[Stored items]
---------------
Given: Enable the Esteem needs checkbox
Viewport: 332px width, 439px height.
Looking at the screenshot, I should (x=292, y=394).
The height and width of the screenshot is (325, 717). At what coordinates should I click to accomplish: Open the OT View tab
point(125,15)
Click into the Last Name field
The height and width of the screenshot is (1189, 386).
---------------
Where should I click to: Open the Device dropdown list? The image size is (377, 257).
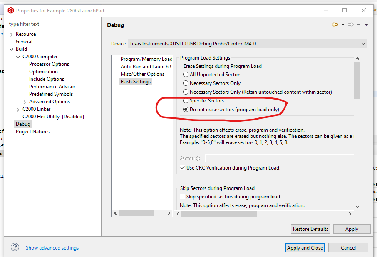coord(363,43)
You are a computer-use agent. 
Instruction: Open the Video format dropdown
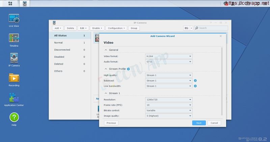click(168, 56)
---------------
**DESCRIPTION OF THE TASK:** Give back exactly the lines above, from the line containing "Given: Enable the Esteem needs checkbox" through the line containing "Click into the Last Name field", with both end lines and nothing more.

**EXERCISE SOLUTION:**
Given: Enable the Esteem needs checkbox
Viewport: 332px width, 439px height.
Looking at the screenshot, I should (x=292, y=394).
The height and width of the screenshot is (325, 717). At what coordinates should I click to accomplish: Open the OT View tab
point(125,15)
Click into the Last Name field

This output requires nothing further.